Rows from a dataset:
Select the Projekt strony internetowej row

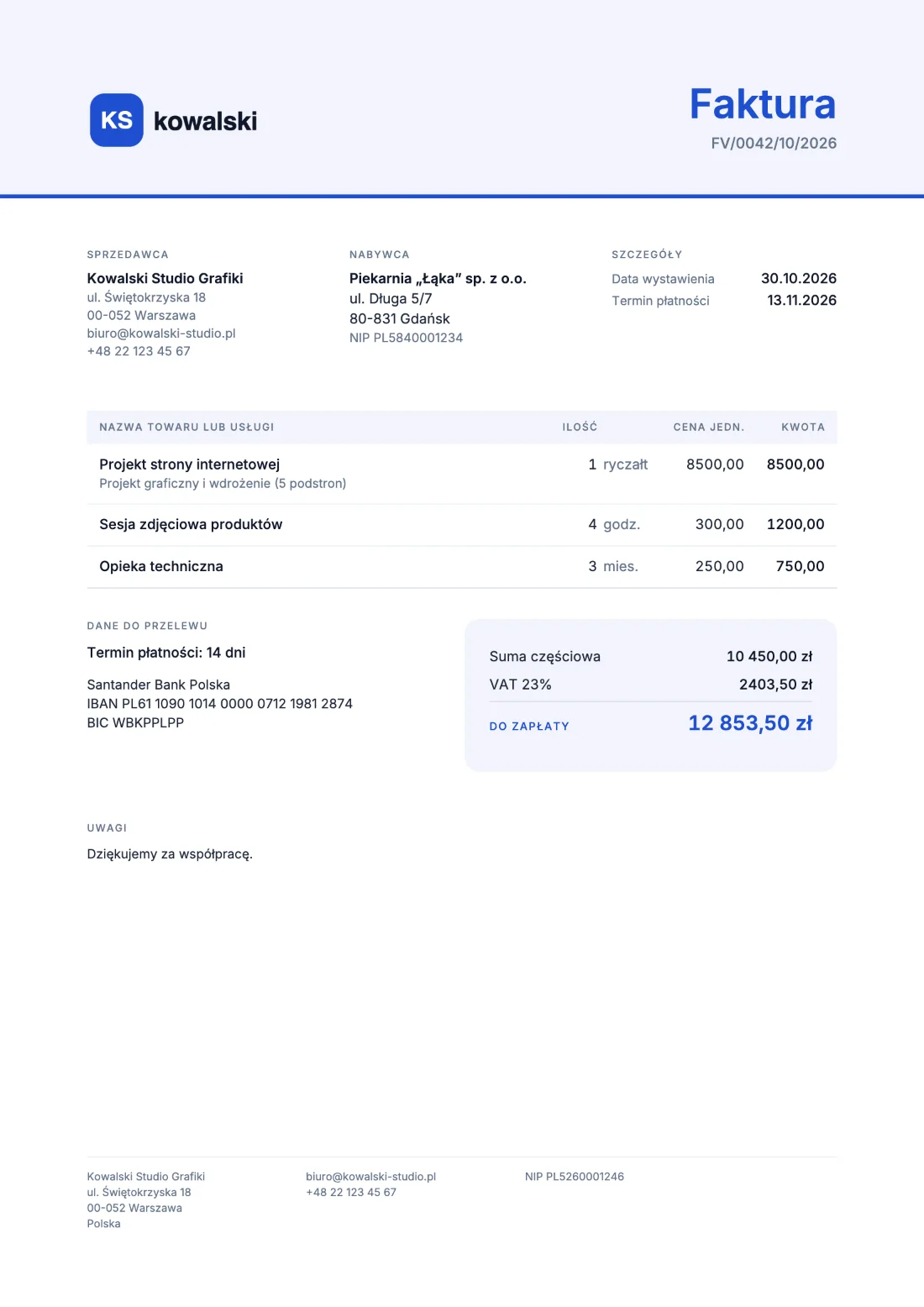point(462,474)
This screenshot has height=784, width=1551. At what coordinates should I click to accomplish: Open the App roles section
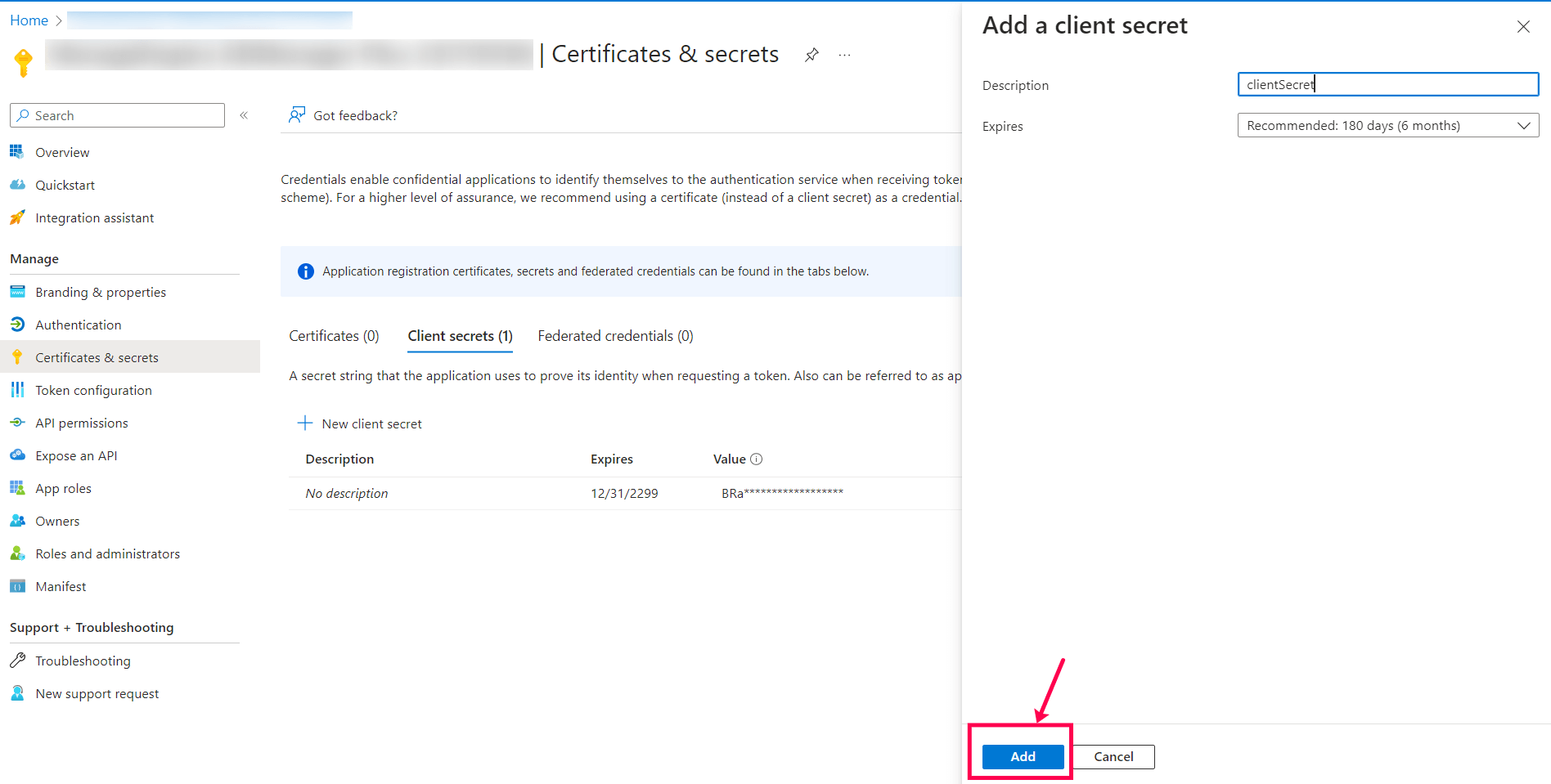[x=63, y=488]
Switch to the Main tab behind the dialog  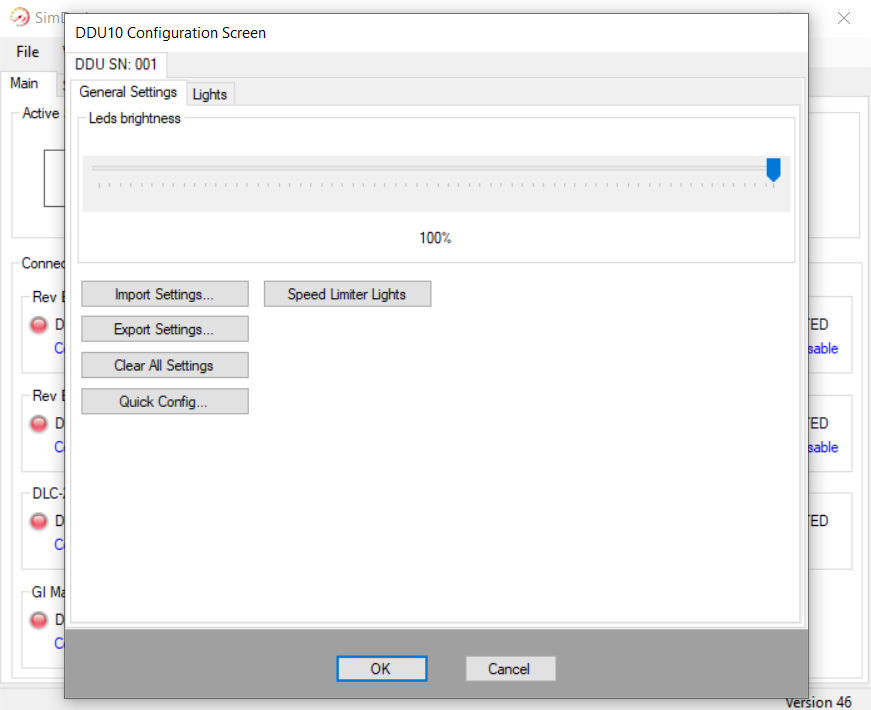[24, 83]
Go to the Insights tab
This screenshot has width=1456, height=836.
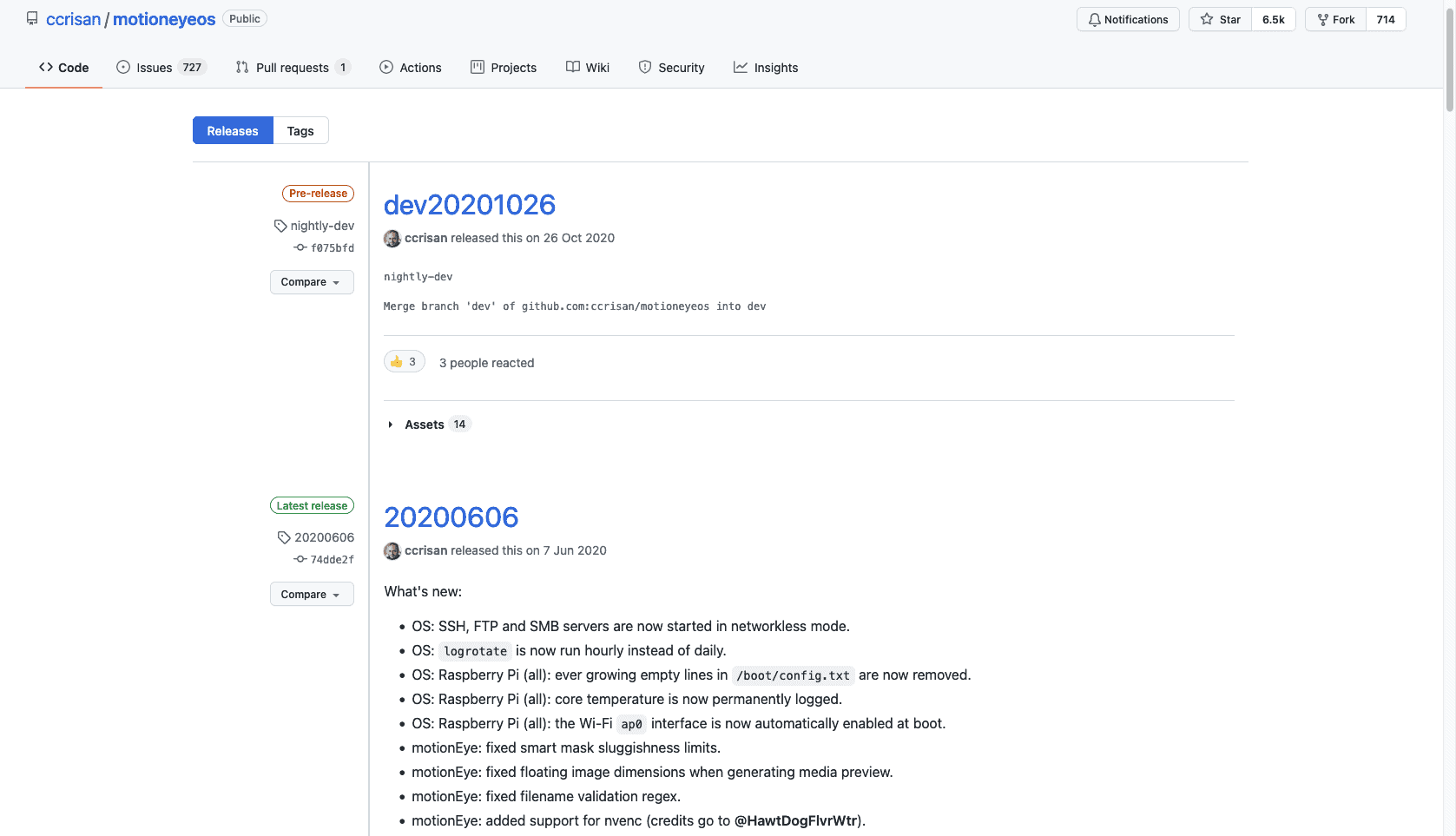pos(766,68)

YOUR TASK: Repeat the entries above word for word, starting at the line that contains "Go to the Insights tab" and continuing through the end of the entries. Leave the pictures out.

REPLY TO THE EXERCISE:
Go to the Insights tab
This screenshot has width=1456, height=836.
pos(766,68)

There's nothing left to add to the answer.